People who pursue a residential treatment option have usually already tried other methods of addressing their issues and have not found success. Consider this: Attending a therapy session for one hour each week means that the attendee is spending 167 hours out of session, giving that person 167 unsupervised hours each week to fall back, and/or to be pulled back, into old habits. When an individual is struggling with a compulsive behavior, what we call “eruptions,” breaking their habitual cycles is a crucial step. When an individual is struggling with “eruptions, we find that removing them from their situation to prevent relapse, so they can get the therapeutic work done is the best course of action. For many individuals, a residential program is the only way that this can be accomplished. Residential means an in-house bubble that protects residents from the outside pressures and temptations and gives them and the program team the optimal environment to retrace the vine to the roots and heal the system. That’s the only chance of getting changes that last.

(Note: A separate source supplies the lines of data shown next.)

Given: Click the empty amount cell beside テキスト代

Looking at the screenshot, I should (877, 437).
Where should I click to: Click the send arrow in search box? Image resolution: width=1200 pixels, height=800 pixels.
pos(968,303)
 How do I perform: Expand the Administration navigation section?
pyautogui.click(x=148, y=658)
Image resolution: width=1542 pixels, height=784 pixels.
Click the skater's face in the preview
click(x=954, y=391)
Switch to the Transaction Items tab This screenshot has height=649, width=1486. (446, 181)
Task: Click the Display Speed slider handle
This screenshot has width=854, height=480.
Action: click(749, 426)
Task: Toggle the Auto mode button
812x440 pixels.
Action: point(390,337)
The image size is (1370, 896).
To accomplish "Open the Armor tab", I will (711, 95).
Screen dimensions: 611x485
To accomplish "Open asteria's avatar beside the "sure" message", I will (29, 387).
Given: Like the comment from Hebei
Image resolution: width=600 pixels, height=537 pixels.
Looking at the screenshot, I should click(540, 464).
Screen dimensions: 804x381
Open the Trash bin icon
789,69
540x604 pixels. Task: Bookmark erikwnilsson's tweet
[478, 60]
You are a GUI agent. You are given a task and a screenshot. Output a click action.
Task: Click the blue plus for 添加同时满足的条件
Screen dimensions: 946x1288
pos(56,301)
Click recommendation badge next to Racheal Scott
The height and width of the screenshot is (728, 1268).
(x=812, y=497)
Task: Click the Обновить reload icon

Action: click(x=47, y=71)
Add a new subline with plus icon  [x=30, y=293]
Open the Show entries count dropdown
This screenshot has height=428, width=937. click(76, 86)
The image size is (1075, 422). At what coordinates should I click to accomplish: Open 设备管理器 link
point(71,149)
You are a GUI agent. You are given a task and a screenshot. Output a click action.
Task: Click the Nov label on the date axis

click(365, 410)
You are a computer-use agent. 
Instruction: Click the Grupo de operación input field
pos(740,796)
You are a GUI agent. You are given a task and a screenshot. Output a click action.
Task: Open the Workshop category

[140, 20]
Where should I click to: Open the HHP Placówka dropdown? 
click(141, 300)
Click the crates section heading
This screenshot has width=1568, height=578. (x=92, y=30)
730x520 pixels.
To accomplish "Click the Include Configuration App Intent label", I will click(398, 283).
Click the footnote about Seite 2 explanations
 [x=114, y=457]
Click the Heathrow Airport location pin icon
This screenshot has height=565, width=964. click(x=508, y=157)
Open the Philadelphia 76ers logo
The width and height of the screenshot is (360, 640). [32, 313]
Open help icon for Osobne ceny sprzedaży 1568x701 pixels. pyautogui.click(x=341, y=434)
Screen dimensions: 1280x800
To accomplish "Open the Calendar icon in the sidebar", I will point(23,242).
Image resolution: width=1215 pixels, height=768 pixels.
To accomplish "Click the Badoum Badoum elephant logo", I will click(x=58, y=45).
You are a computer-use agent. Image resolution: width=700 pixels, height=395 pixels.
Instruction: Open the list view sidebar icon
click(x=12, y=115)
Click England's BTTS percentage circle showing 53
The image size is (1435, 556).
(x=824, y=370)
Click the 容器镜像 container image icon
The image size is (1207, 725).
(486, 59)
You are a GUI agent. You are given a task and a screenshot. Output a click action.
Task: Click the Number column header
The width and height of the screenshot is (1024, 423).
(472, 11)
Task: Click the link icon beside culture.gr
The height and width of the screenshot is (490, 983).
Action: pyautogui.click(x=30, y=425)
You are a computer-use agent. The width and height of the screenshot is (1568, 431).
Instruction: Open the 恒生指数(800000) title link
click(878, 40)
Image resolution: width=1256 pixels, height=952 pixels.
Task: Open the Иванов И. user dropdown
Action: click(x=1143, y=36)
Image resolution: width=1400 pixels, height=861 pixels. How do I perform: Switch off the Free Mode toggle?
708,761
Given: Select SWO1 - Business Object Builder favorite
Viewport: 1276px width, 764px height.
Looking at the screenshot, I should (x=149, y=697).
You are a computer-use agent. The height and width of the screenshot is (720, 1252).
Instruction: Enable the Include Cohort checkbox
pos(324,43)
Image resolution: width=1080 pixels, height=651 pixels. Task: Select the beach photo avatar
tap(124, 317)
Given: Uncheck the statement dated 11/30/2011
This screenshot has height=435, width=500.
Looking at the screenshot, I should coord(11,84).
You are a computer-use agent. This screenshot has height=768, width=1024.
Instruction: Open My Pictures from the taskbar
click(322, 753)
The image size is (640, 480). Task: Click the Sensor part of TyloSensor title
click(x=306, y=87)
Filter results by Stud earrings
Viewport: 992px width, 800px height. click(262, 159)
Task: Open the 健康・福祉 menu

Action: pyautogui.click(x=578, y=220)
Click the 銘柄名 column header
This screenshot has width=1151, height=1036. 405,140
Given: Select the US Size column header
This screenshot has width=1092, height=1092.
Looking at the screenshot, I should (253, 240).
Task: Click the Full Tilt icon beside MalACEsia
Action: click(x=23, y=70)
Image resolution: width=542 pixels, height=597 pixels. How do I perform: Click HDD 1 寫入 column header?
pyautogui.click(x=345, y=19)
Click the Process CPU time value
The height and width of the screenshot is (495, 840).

When people think of inpatient therapy, they often think of a 30-day program; however, the 30-day inpatient-rehabilitation program, used for decades, was not actually based on research, nor what is best for the patient. Instead, the 30-day rehabilitation program grew out of a program designed to assist alcoholic service men. The Armed Service already had systems in place to release soldiers on 28-day furloughs, and the rehab program was designed to fit into this timeframe. Today, research has shown that the body is still in a state of detoxification 30 days into treatment.
We find that the young men we work with are generally just beginning to get into the rhythm of the program at this stage. Thirty days in, they are starting to get down to the deeper levels of their issues, getting used to the schedule, getting healthier physically with good food, workouts, sleep and fully scheduled days. Because of modern research on the 90-day program, many centers are now adopting longer programs. Research has shown that people who went through 90 days of rehabilitation are more likely not to relapse. One reason for this is that for the 90 days that a young man is under our care, he cannot relapse. By the time he leaves, he has developed new patterns, habits and strategies. Over a 90-day period of being drug free, the brain gets a chance to heal, not completely but significantly. For some young men, the only way to break the cycle of their habits is to completely remove them from their situation, then give them adequate time to heal their wounds. If a young man is repeating a destructive cycle, only removing them from the situation can affect change.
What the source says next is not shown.